Ricerc@Sapienza

Introduction: Osteoarthritis (OA) is the most common degenerative joint disease and it is mainly characterized by articular cartilage damage, synovial fibrosis and osteophyte formation. Osteophytes are osteo-cartilaginous outgrowths that involve the bone structure of osteoarthritic joints. In this study we analyzed how osteophytes evolution leads to a rearrangement of the stresses and strains within the subchondral trabecular bone.
Methods: A 3D, isotropic, homogeneous and linearly elastic model of the proximal half of the human femur head was implemented from radiographic images. The osteophytes formation is achieved by introducing different loading distributions that mimic concentrated loads on the femur head surface. By means of the finite element analysis (FEA), we explored the circumstance that osteophytes growth alters the physiological load pattern in such a way that large zones of reduced load can cause resorption and the formation of bone cysts (geodes), surrounded by areas of overstimulated tissue (eburnation).

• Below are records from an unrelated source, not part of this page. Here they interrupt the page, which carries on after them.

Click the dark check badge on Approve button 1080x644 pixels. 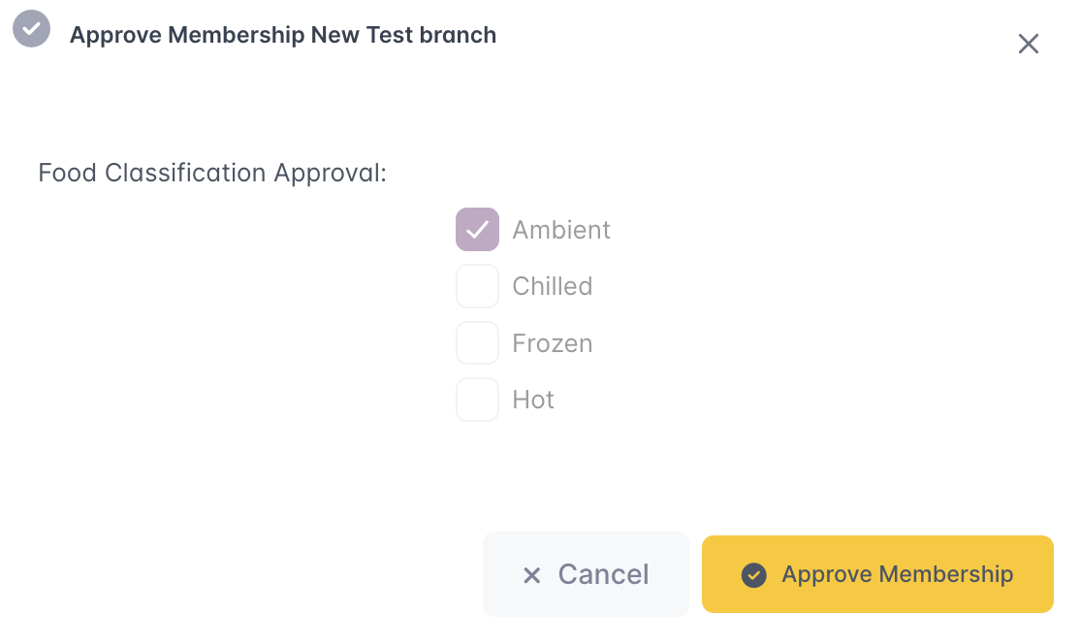pyautogui.click(x=753, y=575)
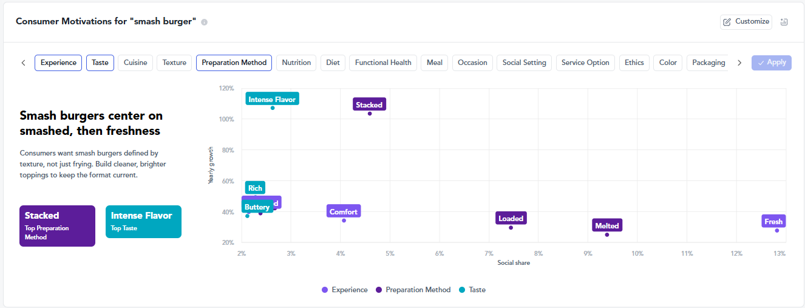Click the Apply button

pos(772,63)
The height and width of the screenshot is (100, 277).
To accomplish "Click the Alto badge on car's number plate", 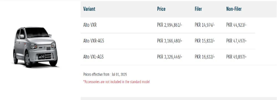I will point(42,57).
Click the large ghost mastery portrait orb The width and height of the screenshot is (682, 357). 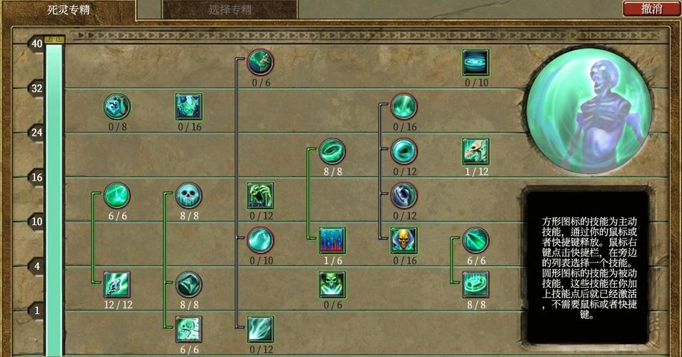coord(589,111)
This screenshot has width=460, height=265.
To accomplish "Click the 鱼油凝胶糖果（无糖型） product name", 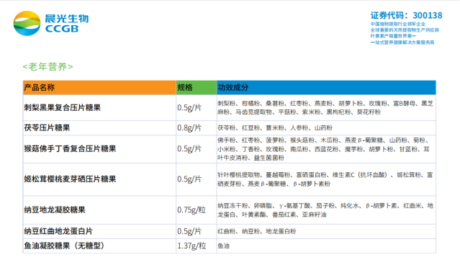I will (x=64, y=246).
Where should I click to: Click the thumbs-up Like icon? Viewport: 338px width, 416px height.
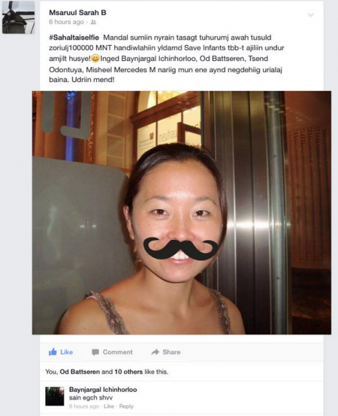click(x=53, y=352)
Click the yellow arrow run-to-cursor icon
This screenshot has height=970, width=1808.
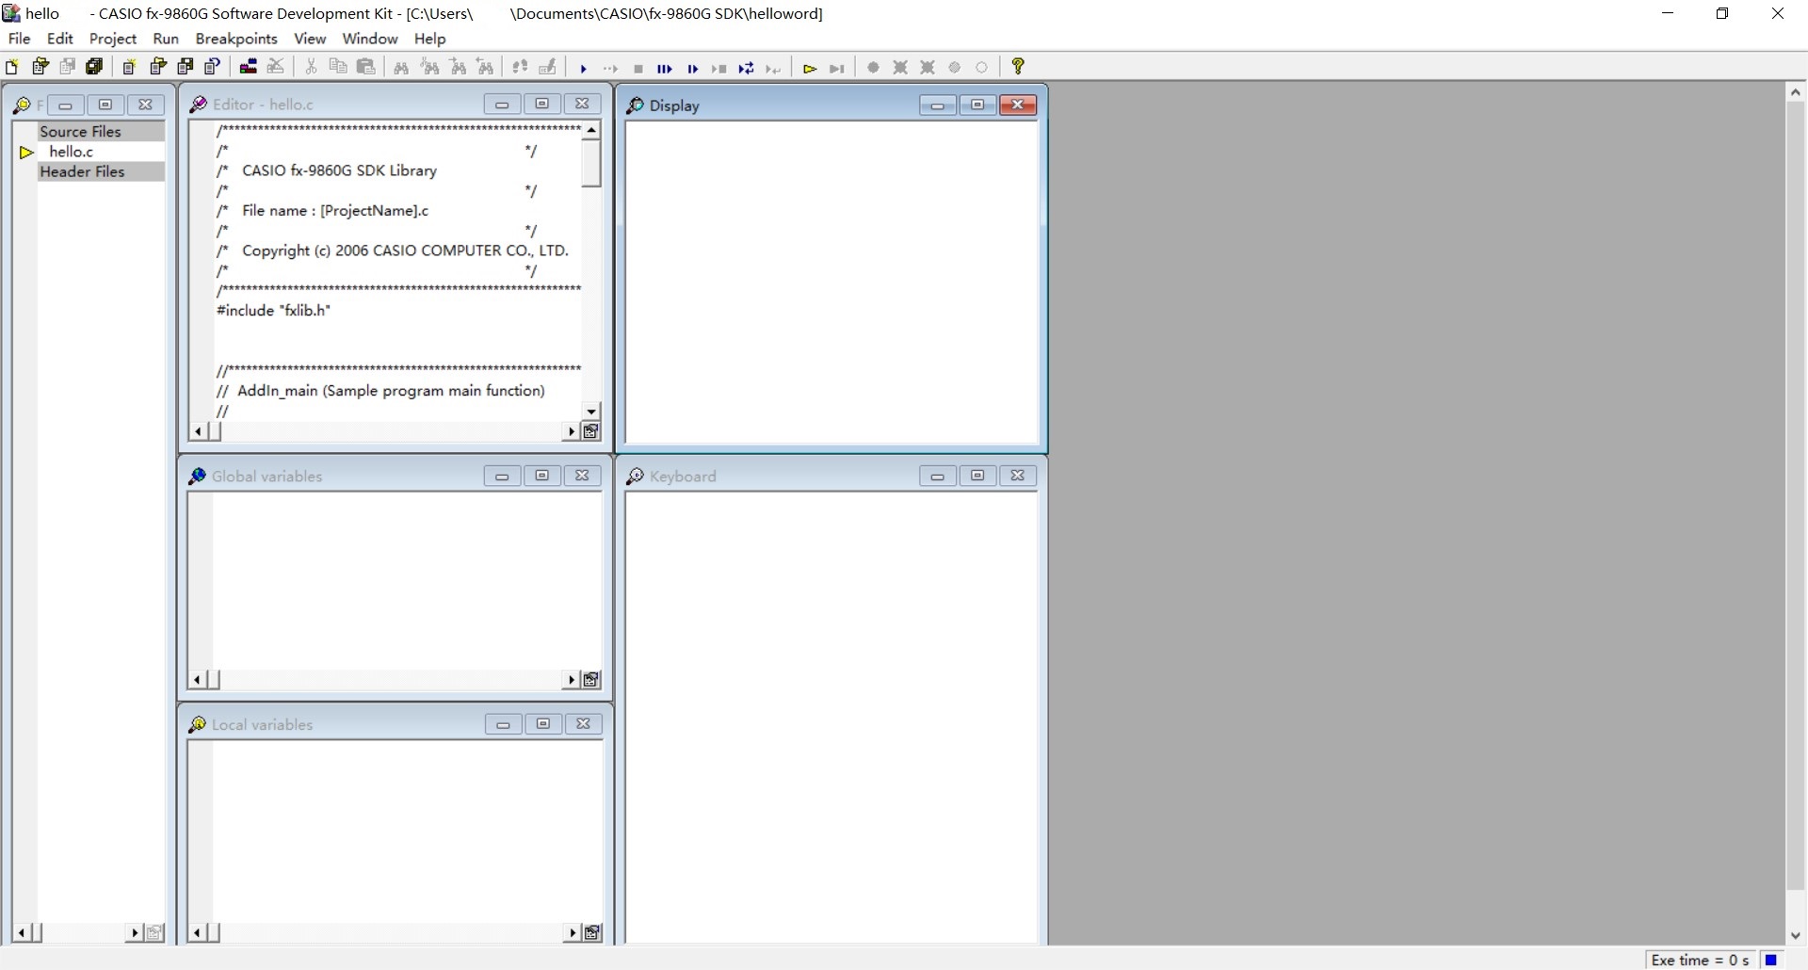809,68
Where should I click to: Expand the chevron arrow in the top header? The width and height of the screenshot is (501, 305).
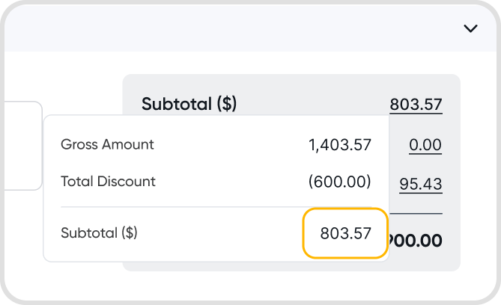coord(470,28)
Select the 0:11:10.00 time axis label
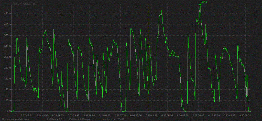The width and height of the screenshot is (262, 121). (x=89, y=115)
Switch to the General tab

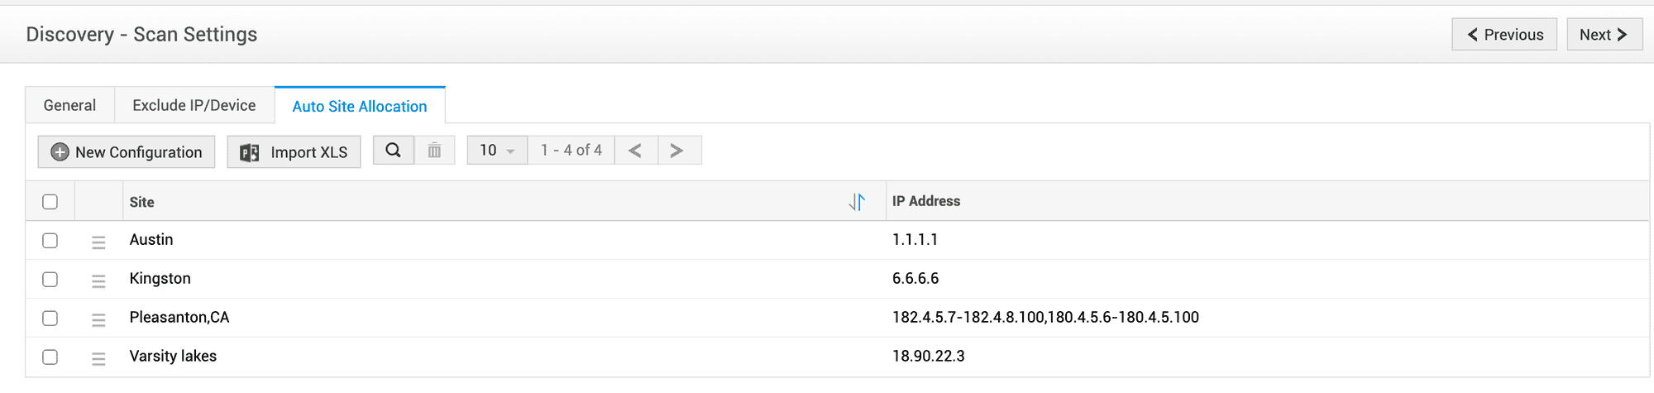[x=69, y=106]
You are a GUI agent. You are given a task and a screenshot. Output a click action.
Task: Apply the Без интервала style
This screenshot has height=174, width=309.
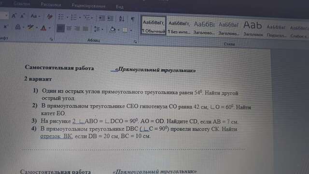[x=179, y=27]
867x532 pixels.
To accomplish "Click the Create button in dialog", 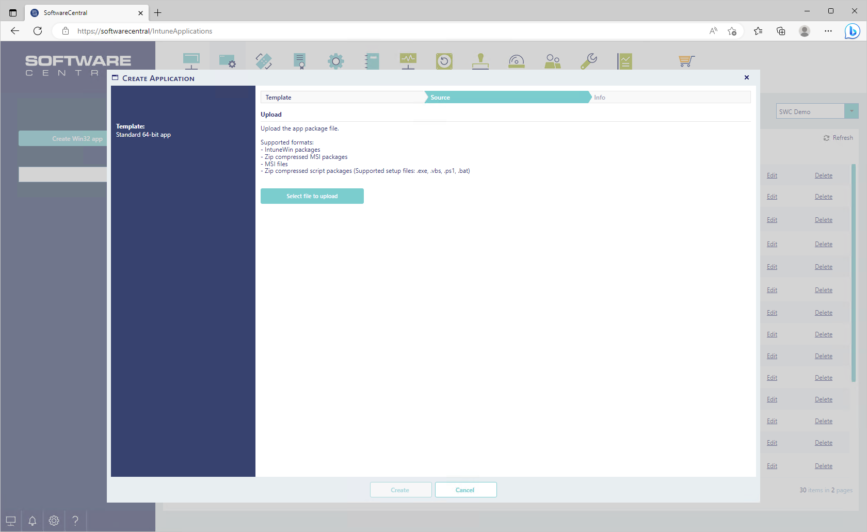I will pos(400,490).
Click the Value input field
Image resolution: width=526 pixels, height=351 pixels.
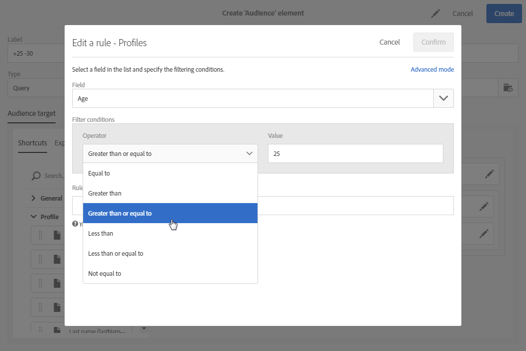355,153
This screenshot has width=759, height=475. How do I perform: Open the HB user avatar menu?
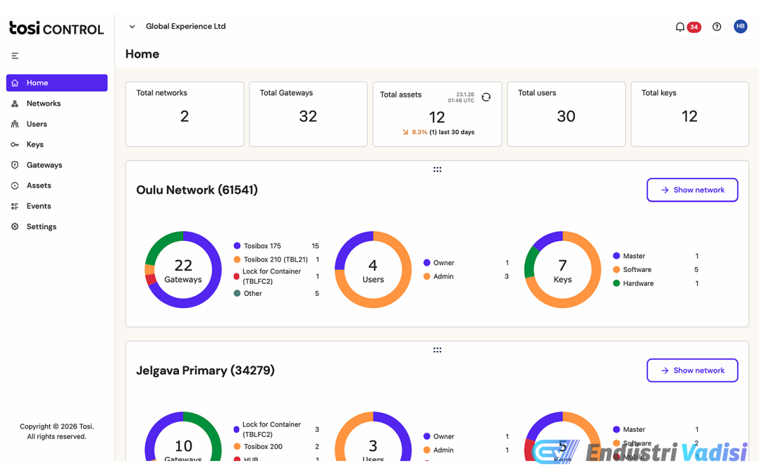tap(740, 27)
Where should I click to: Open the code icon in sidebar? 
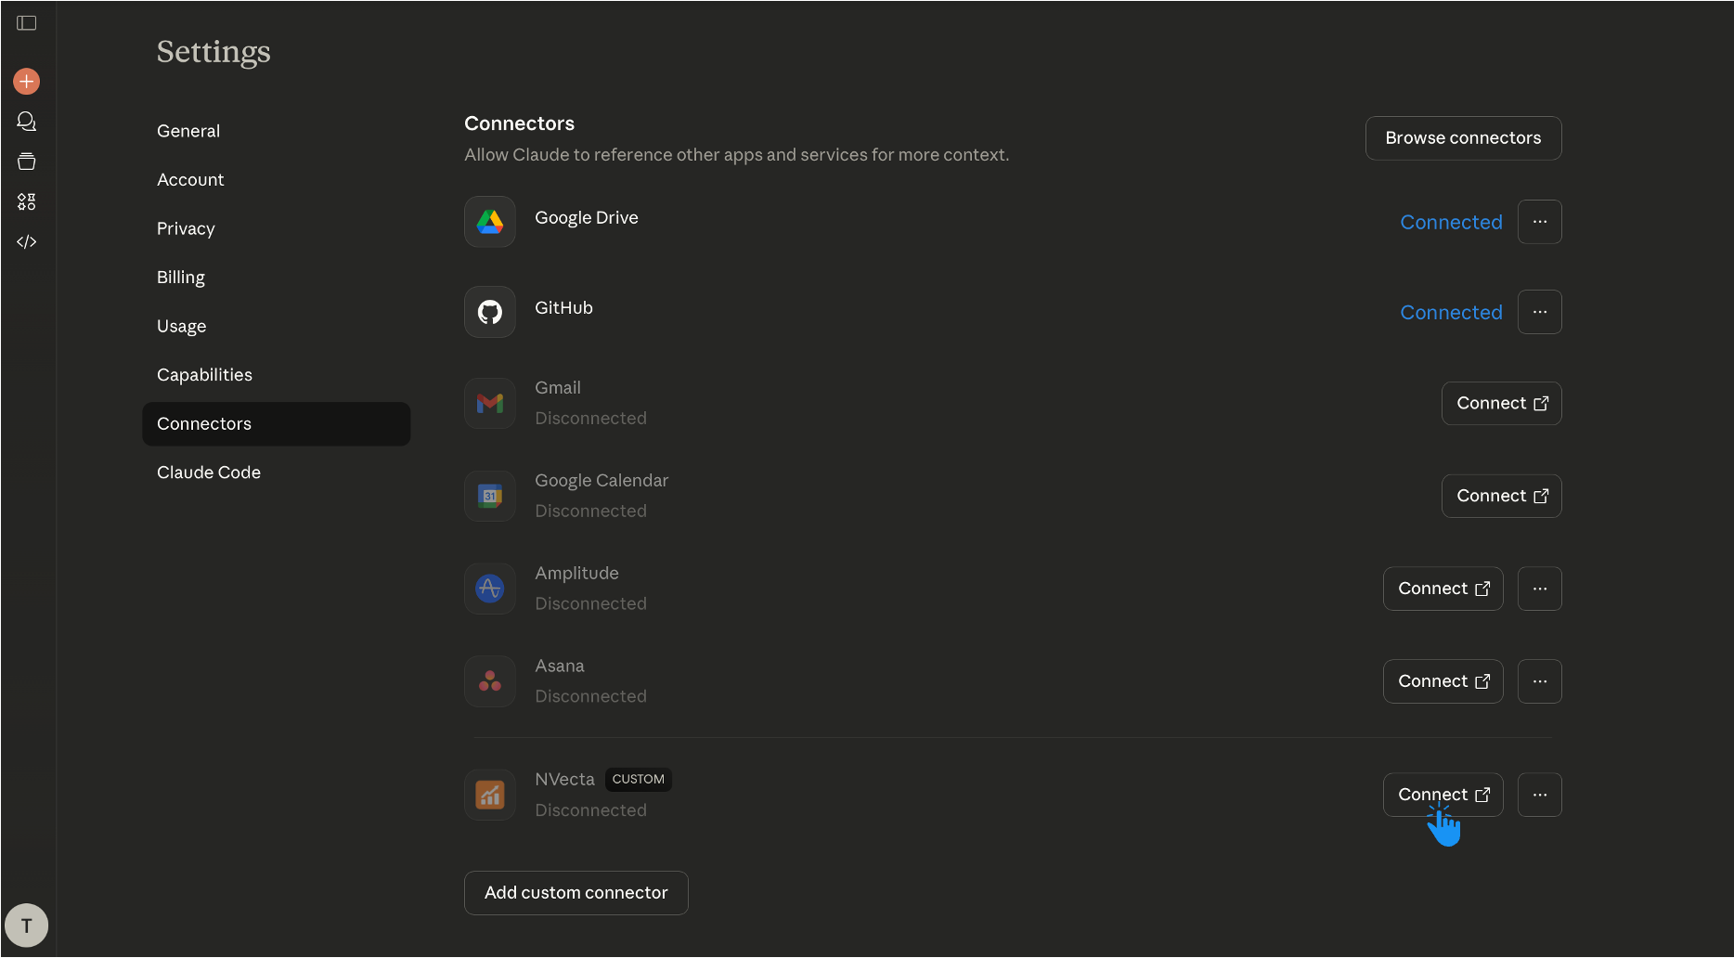[x=27, y=241]
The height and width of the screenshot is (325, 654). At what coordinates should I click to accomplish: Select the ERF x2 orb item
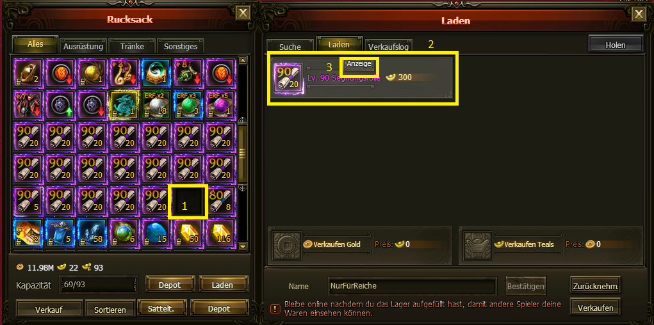155,106
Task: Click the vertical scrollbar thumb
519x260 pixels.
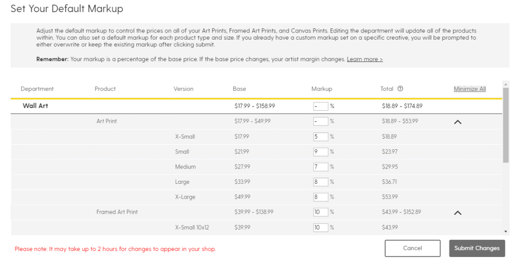Action: [x=505, y=125]
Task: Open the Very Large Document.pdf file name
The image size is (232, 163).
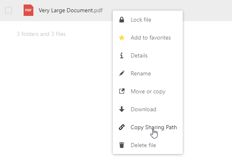Action: (70, 10)
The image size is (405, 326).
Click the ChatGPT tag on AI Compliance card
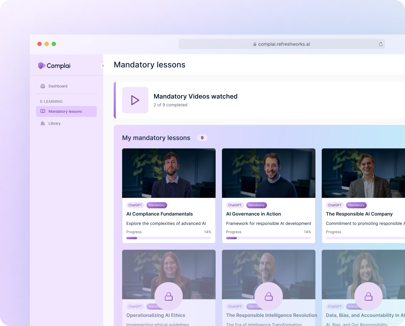point(135,205)
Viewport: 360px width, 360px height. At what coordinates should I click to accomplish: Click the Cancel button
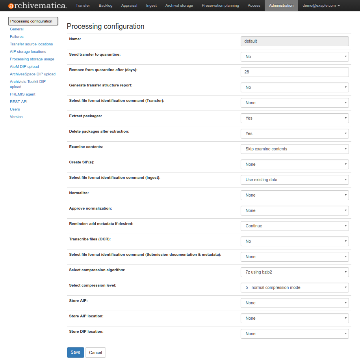point(95,353)
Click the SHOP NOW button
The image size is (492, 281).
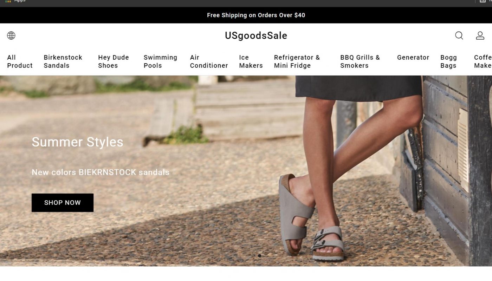pos(63,203)
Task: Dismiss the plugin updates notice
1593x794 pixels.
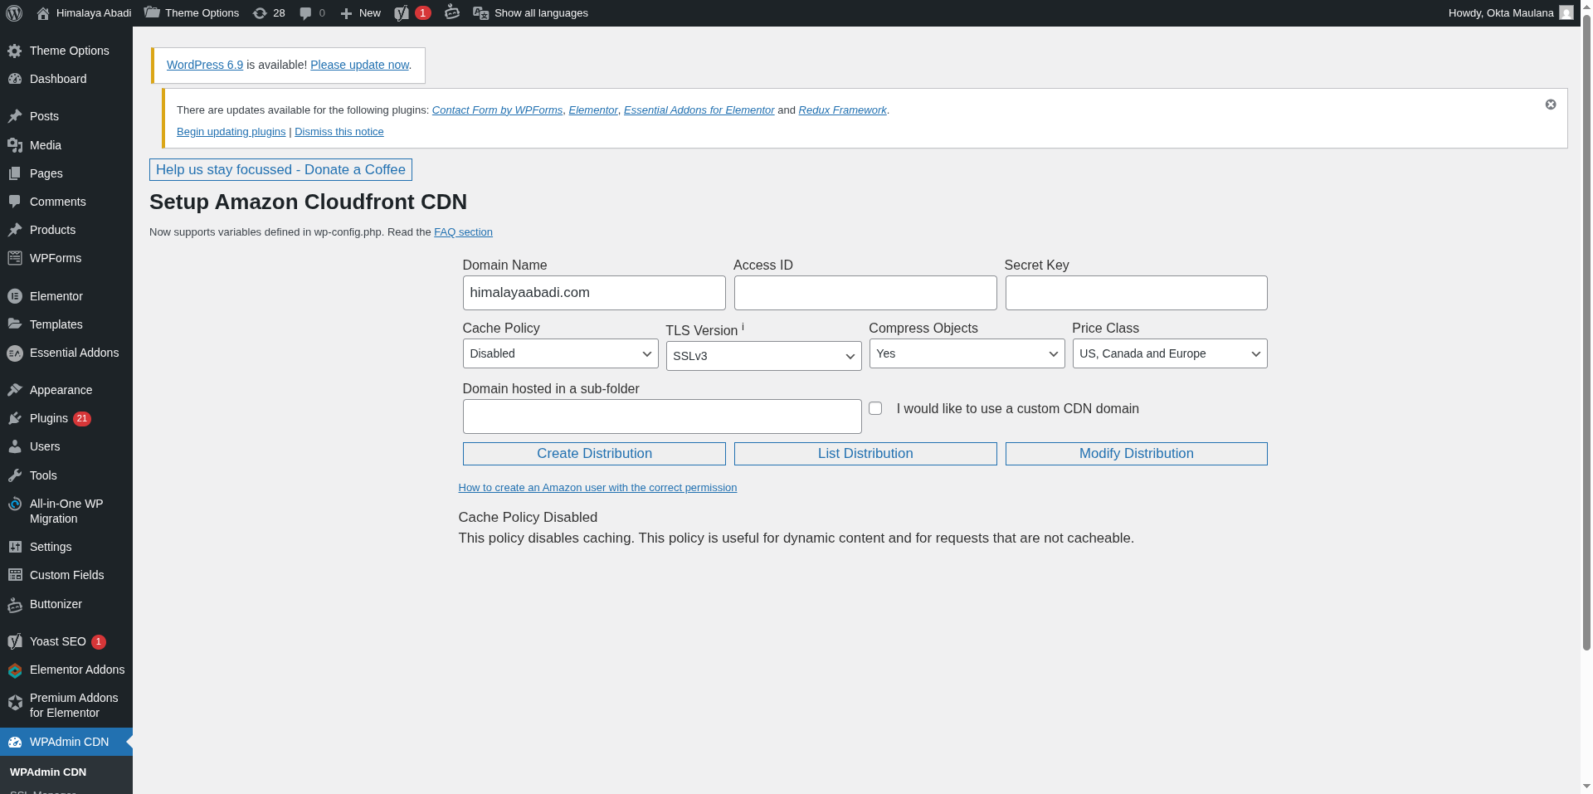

Results: The outcome of the FEA provides Von Mises (VM) Stress and strain energy density (SED) for four different scenarios (Healthy, Early, Intermediate and Advanced Osteoarthritis) characterized by different osteophytes spatial distributions on the femur head. According to our simulation, osteophytes growth leads to abnormal contact between bony extremities and alters loading conditions in the femoral head which in turn will induce the re-arrangement of trabecular subchondral bone. The simulations of VM stresses and SED were compared to clinical studies to validate the effectiveness of the model.
Conclusion: The parametric study conducted can result particularly useful not only for the clinical assessment of bone failure but also for the design of patient-specific scaffold,especially if combined with 3D-printing technique.